* **Task to carry out**
Exactly and only the lines from the first entry through the line with "1080x723 pixels." should be copied, both ends included, with no pictures.

* **Source information**
================
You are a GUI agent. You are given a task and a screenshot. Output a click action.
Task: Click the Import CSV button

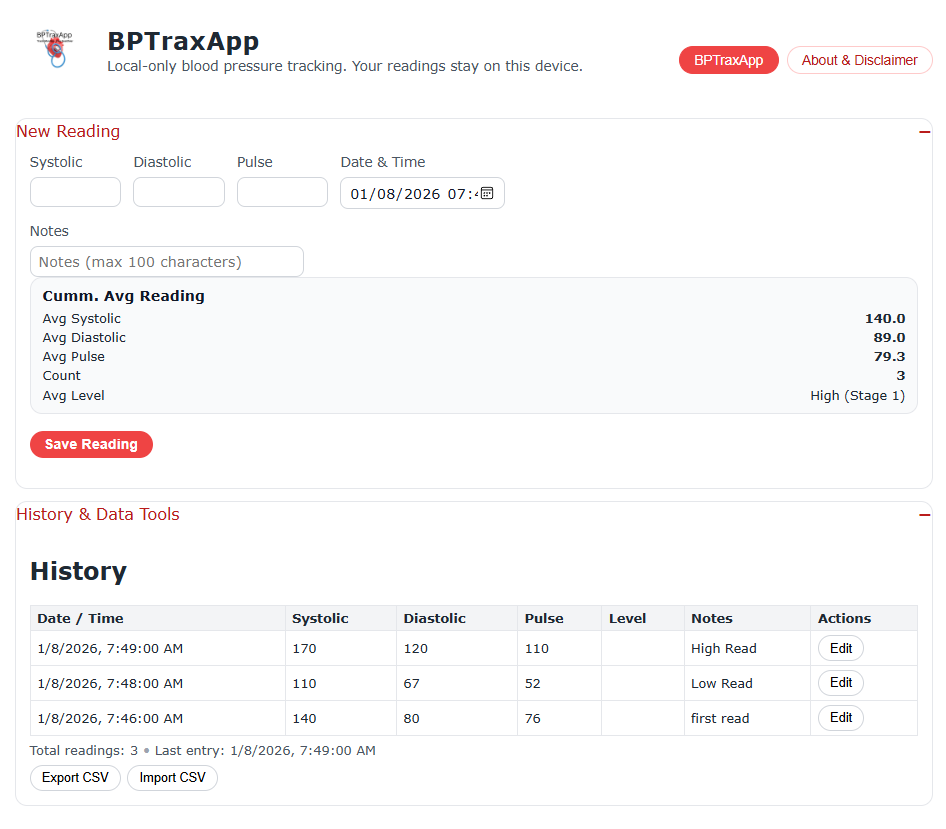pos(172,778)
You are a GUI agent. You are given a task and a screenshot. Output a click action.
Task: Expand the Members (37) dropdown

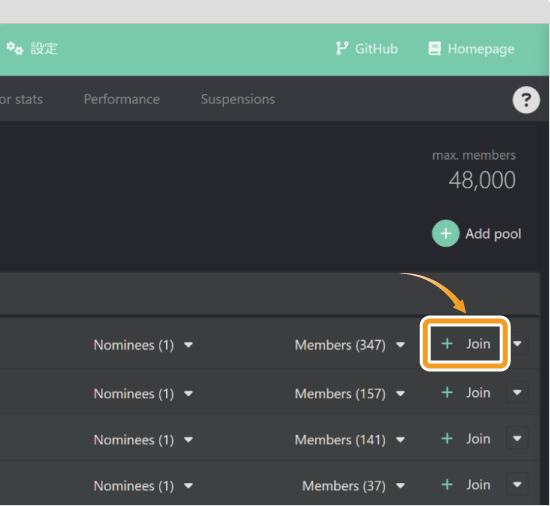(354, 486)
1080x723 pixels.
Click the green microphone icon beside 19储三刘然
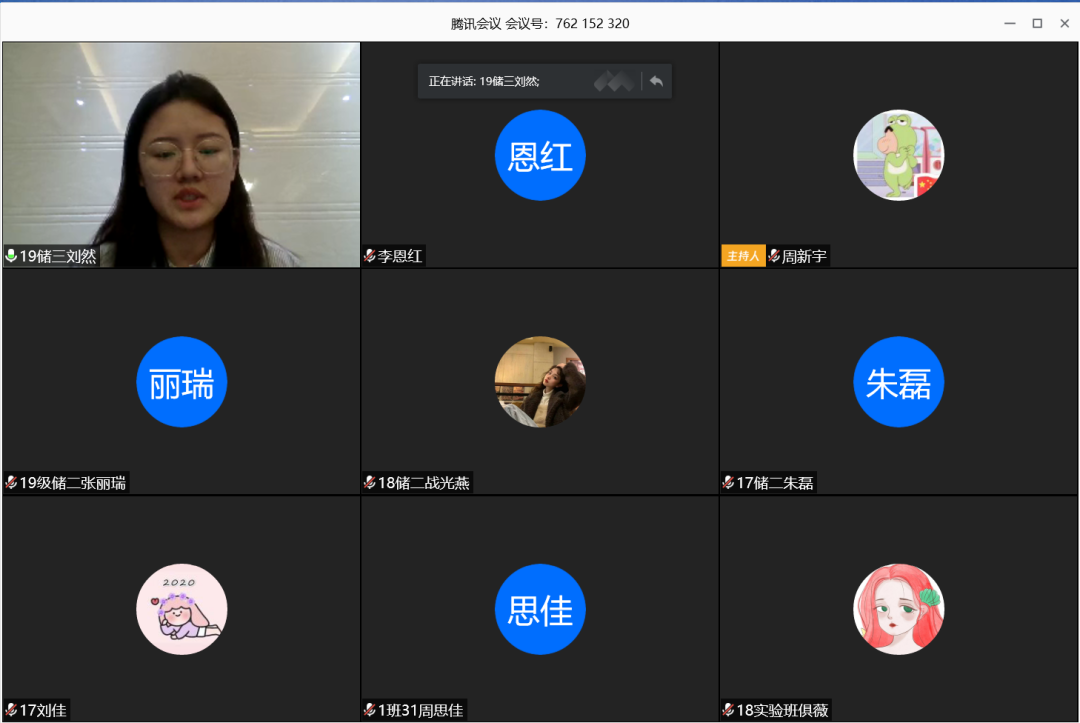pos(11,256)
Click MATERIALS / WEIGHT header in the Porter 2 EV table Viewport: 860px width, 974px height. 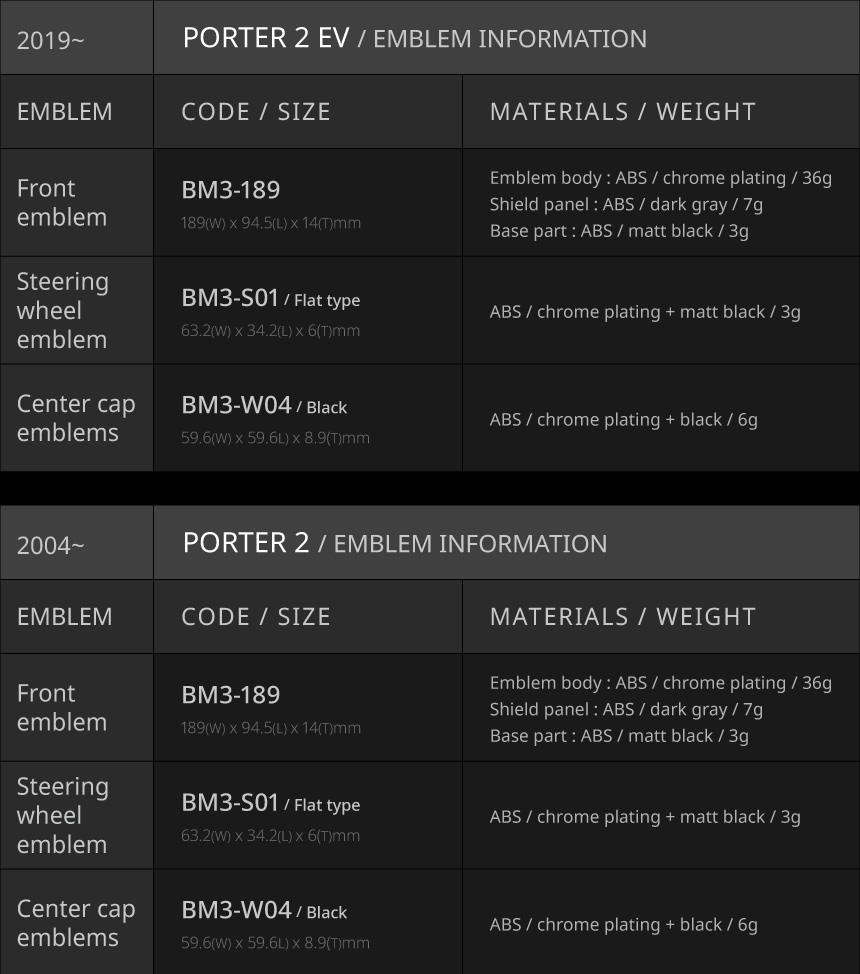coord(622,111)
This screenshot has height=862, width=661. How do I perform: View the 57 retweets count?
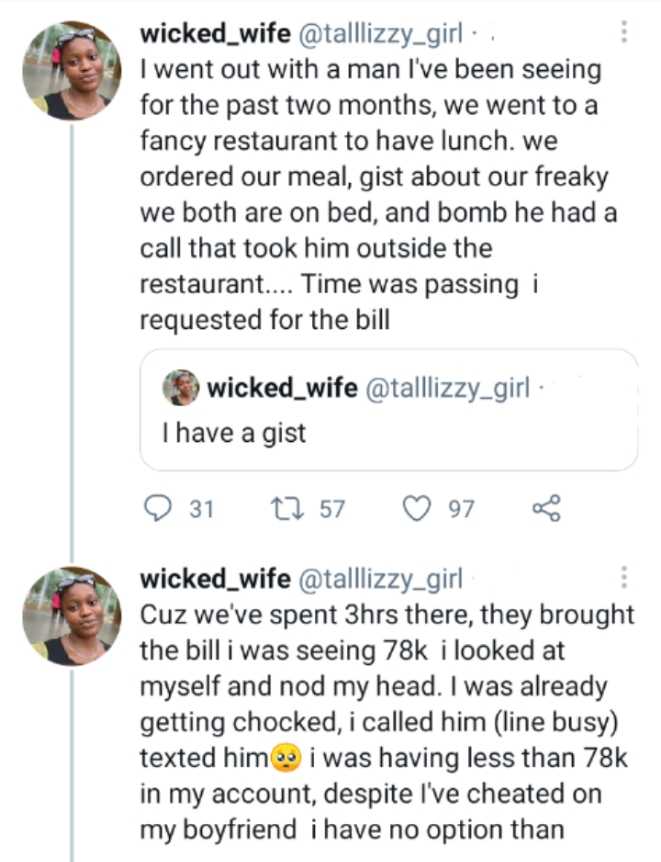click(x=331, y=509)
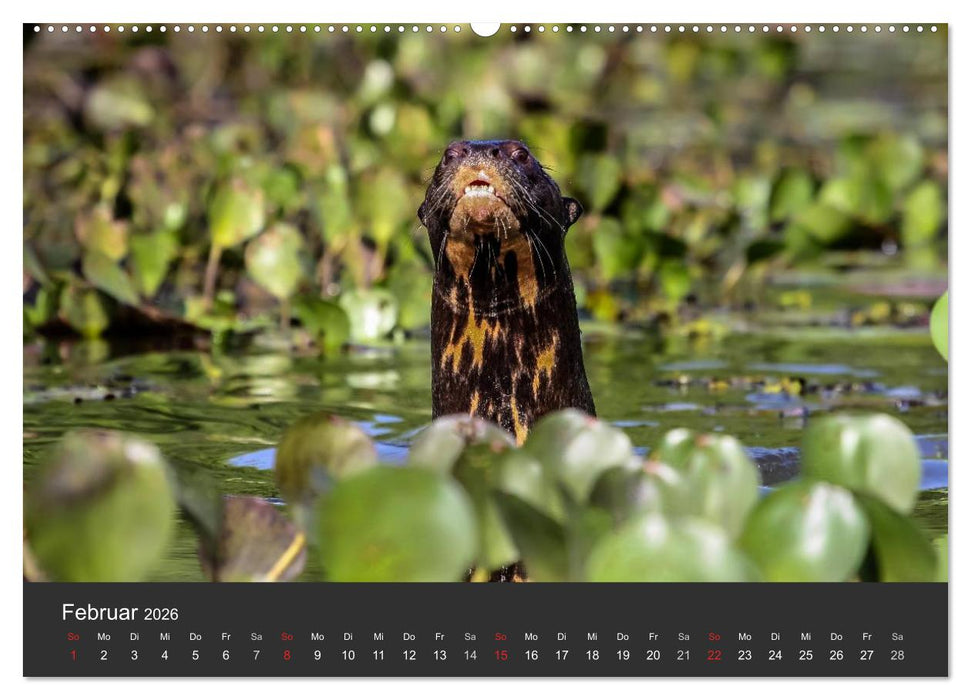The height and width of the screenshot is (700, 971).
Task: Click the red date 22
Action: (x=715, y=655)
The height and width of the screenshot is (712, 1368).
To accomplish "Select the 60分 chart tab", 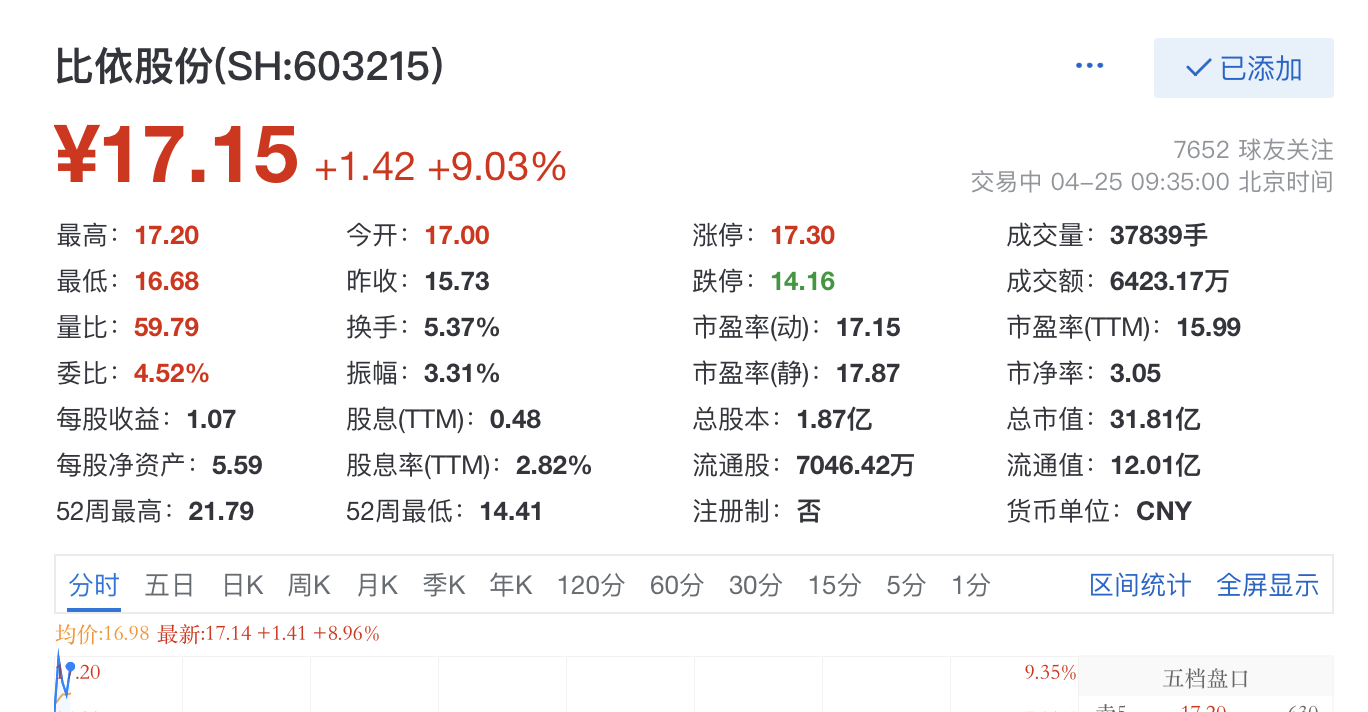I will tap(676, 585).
================
* **Answer area**
You are a GUI agent. You are given a task and a screenshot. Output a click action.
Task: Click the Import CSV button

pos(172,778)
You are a GUI agent. You are given a task and a screenshot. Output a click action.
Task: Expand the Members (37) dropdown

(354, 486)
1080x723 pixels.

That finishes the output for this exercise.